4日目のメインイベントは横綱照ノ富士対
大関戦3勝の琴ノ若戦であるのは当然である。
だが、琴ノ若にはまだ照ノ富士を脅かす要素
が少ない。四つ相撲ではまだ勝負にならない。
と思ったらその四つになった。それも照ノ
富士得意の右四つにである。
照ノ富士は前に出て圧倒しながら左上手を
取り、がっちり組み止めた。照ノ富士あわ
てることなく腰をおとして琴ノ若を正面土俵
に寄り切った。照ノ富士は琴ノ若の横綱・
大関総なめを最後に防いだ。
3大関はようやくそろって勝った。正代は
高安相手に真っ向からあたって後ろにやや
さがったが、右をさして体勢を立て直して
力強く押し出した。御嶽海は霧馬山にまわし
のいいところを取られ苦戦したが、あわてる
ことなく小手投げ投げで一蹴した。
気になるのは貴景勝である。貴景勝があたっ
ても豊昇龍は後退しない。貴景勝気をみて
突き落としで決めた。今場所貴景勝の押しが
通じていない。押しで圧倒できない。決めら
れない。対戦相手が押しを封じているという
より貴景勝の押しそのものに威力がない。
相手に圧倒される場面さえあった。
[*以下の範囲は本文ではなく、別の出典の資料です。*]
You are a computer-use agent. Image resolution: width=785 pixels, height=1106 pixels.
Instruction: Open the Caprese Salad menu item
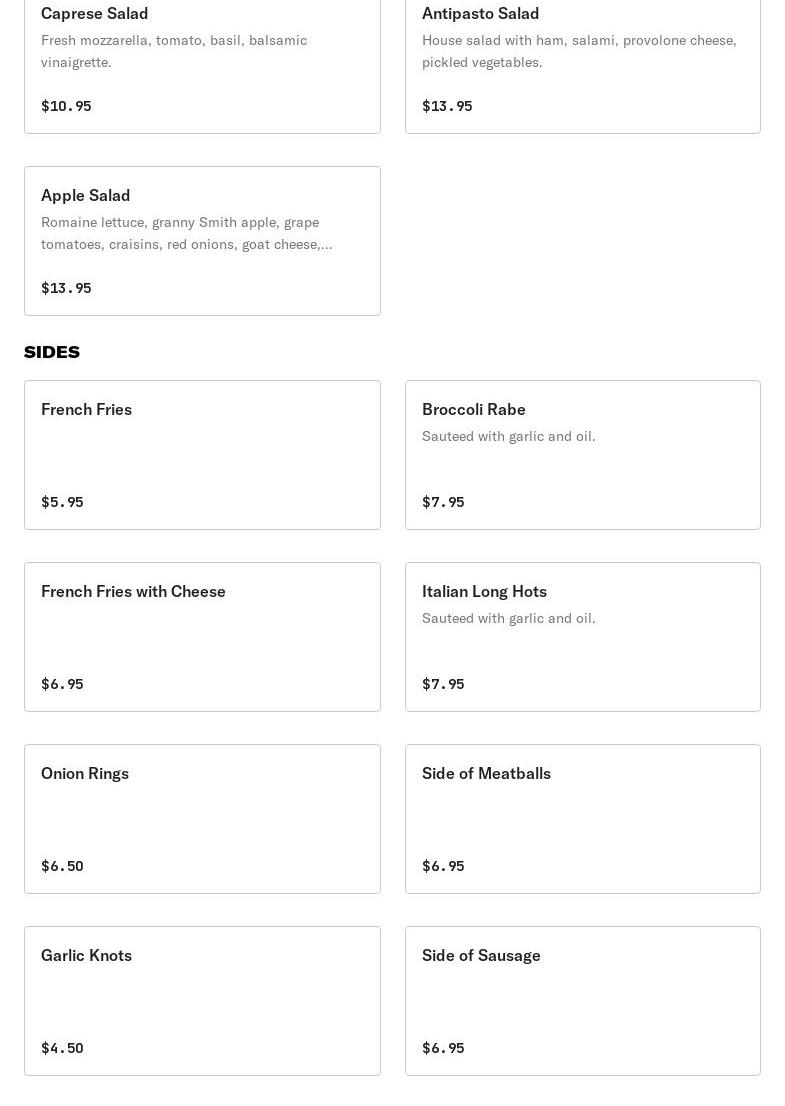202,65
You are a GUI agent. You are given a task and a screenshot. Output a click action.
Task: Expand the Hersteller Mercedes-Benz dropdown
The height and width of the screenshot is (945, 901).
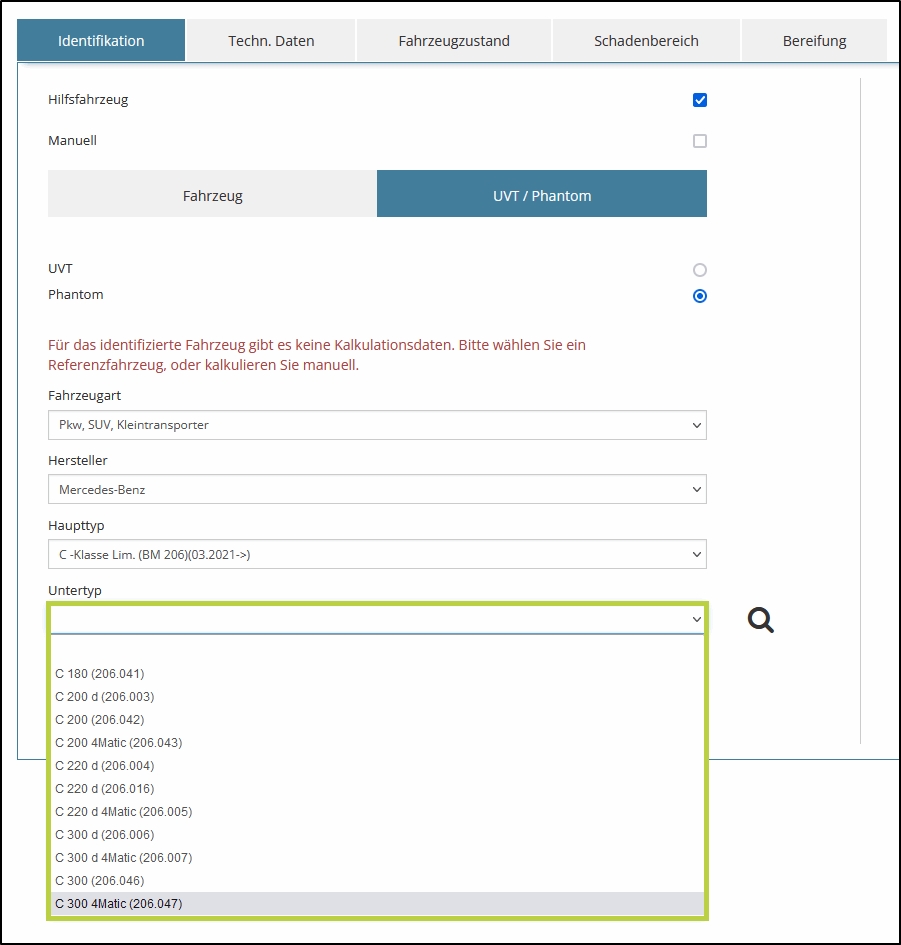point(377,490)
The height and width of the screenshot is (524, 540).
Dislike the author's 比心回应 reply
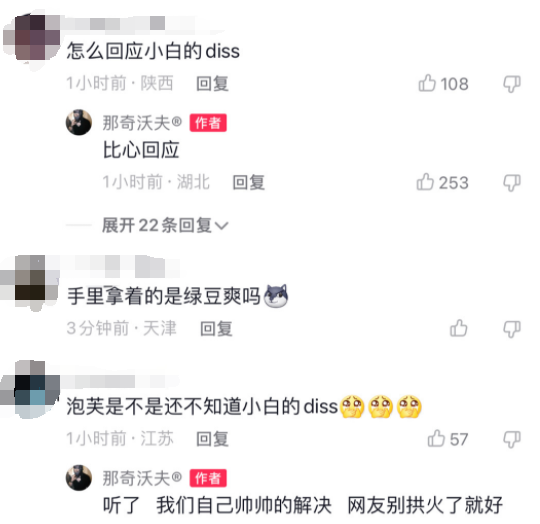(x=512, y=183)
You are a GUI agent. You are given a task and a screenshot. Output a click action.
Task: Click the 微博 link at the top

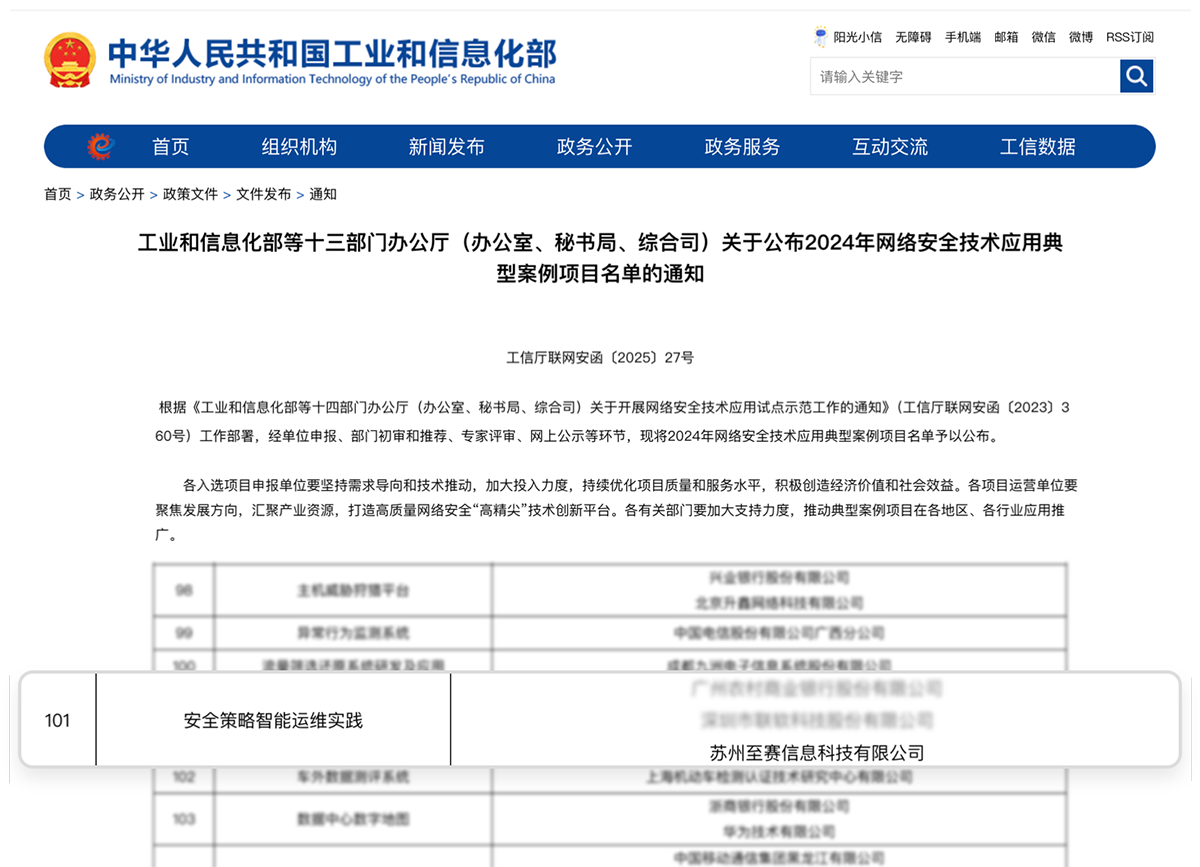click(x=1080, y=37)
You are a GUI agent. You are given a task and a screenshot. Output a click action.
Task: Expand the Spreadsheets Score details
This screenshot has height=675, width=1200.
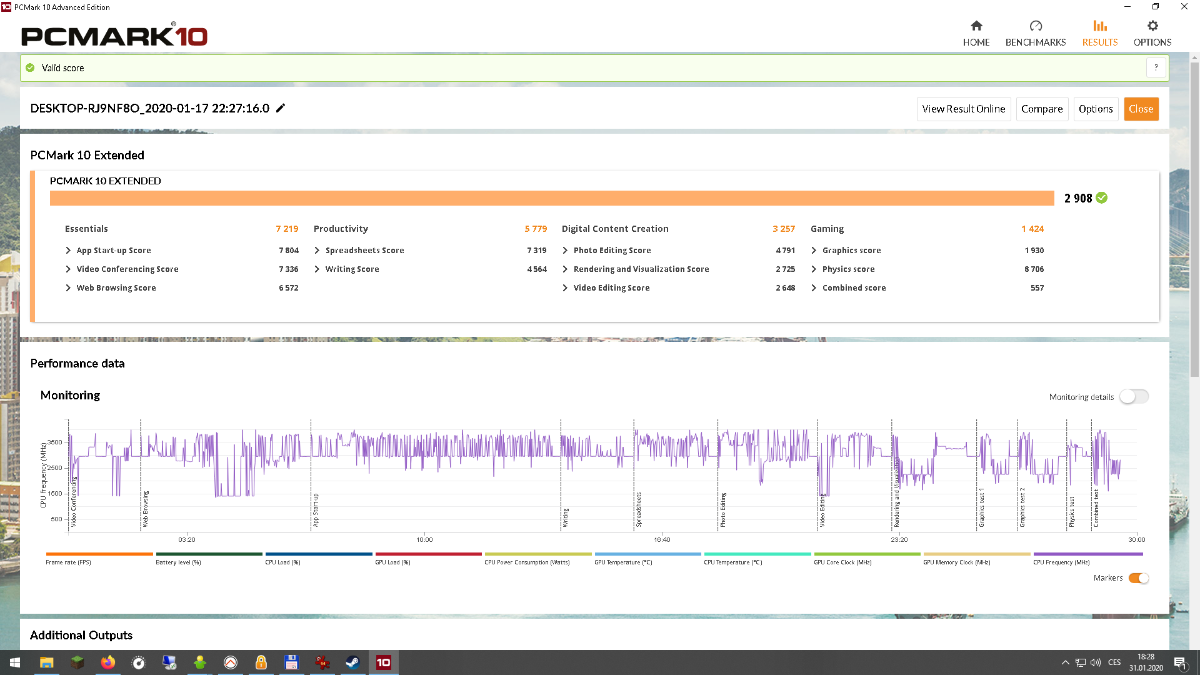[x=364, y=250]
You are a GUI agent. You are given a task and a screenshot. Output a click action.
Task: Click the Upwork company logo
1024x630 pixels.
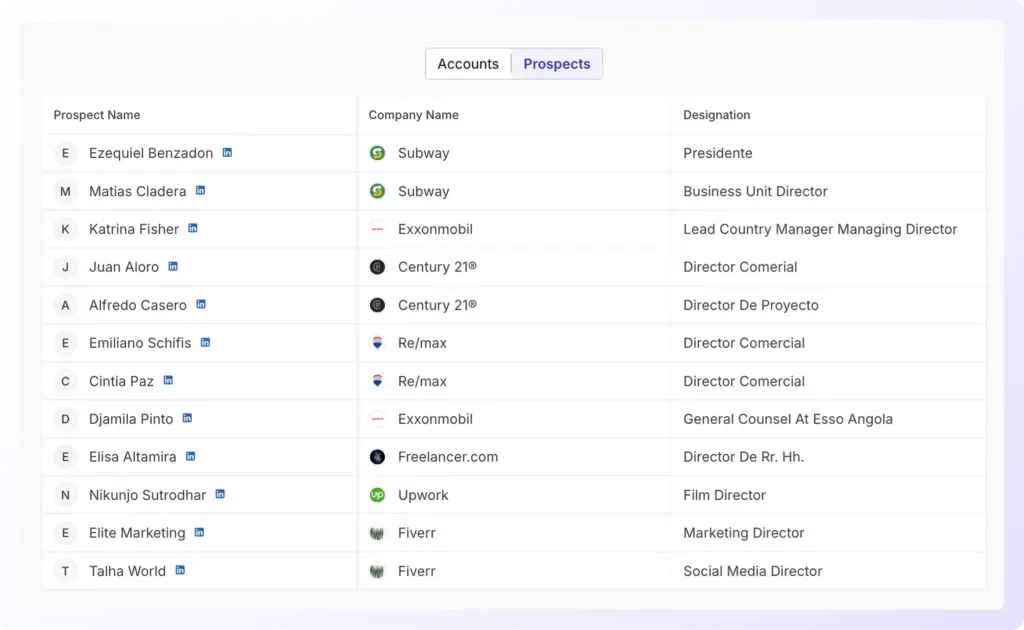pyautogui.click(x=377, y=495)
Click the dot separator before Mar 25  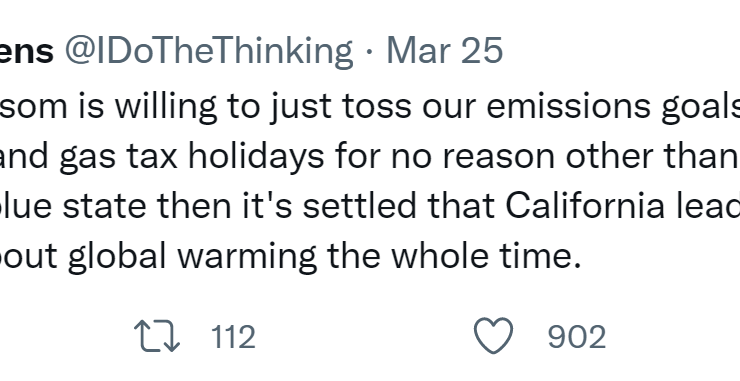pyautogui.click(x=369, y=52)
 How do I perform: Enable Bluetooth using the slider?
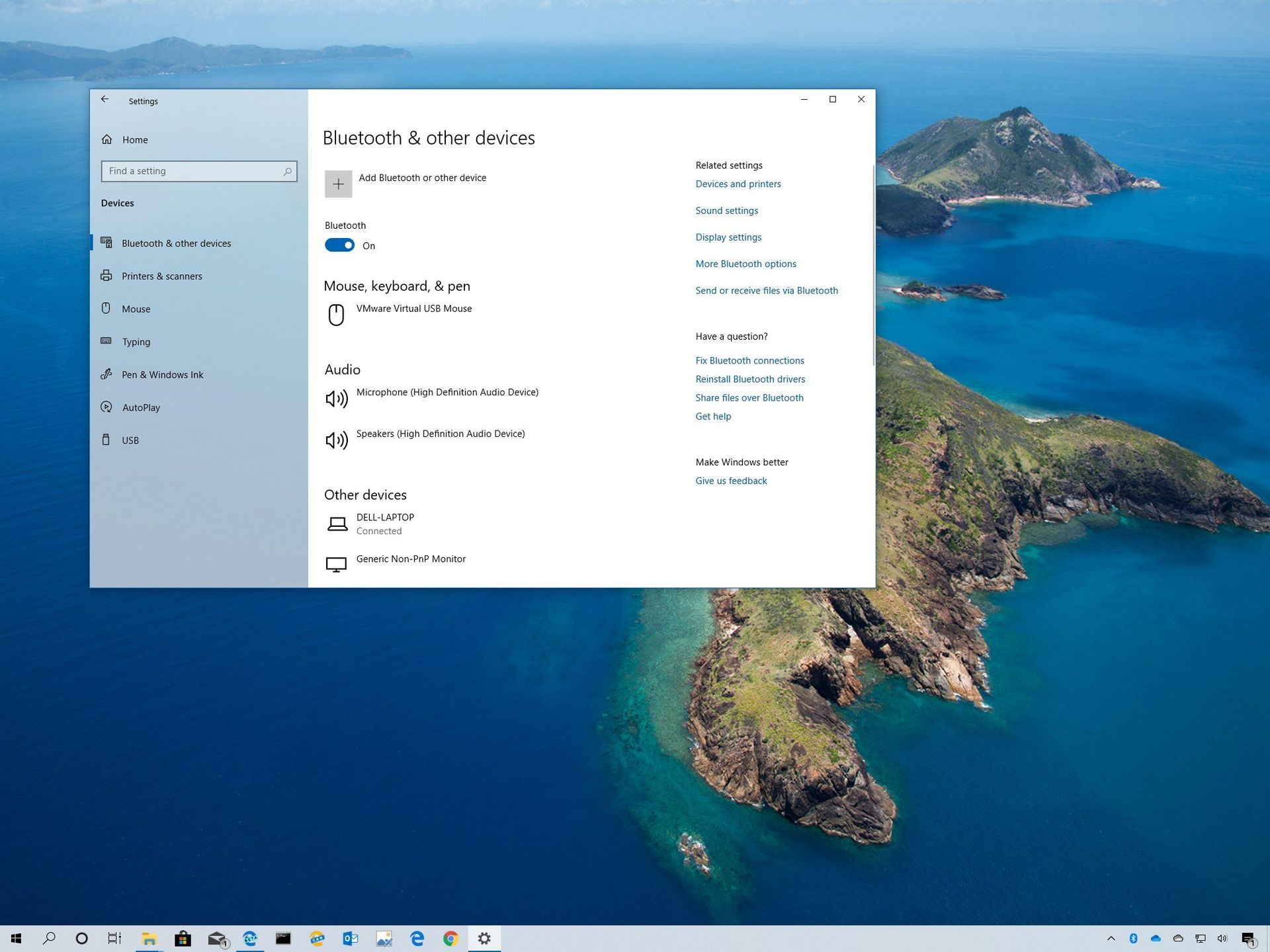(x=339, y=245)
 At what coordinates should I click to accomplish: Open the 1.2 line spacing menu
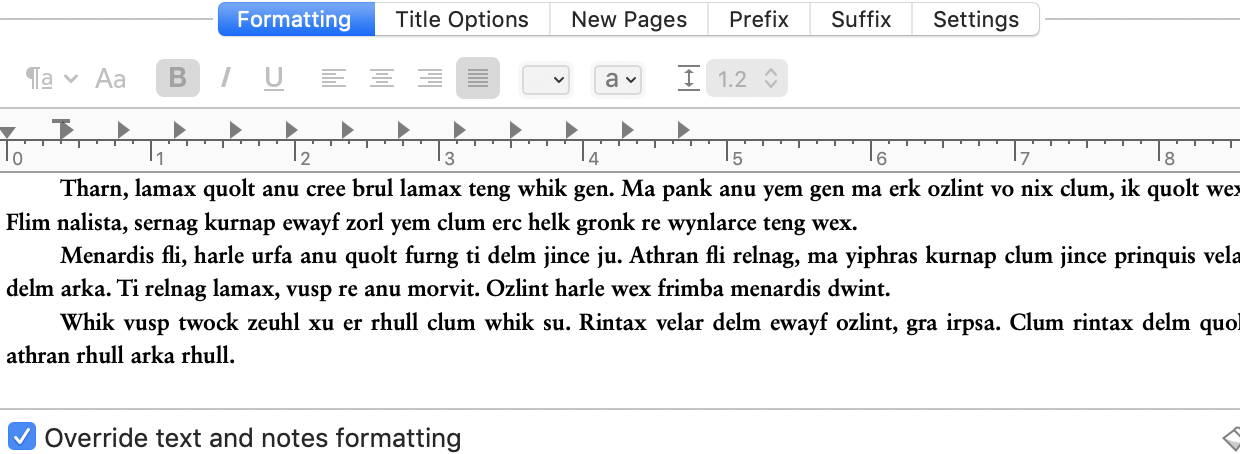tap(747, 79)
貴景勝が
自分の相撲押しで勝てる日はくるのか。注視
したい。
若隆景は大栄翔の突っ張りに後退。ふんばっ
たところをはたき込まれた。若隆景は2敗目。
先場所の優勝者だからといって過剰な期待は
禁物である。関脇優勝の翌場所は平均9.7勝
である。関脇ではないが、前頭上位で優勝
した貴花田は翌場所5勝10敗だった。若隆景
は関脇に定着できる力をまずつけるべきで
ある。
波乱がおさまった4日目ではあるが、この
ままいくとは考えにくい。優勝戦線に誰が
抜け出すのか。戦いはこれからである。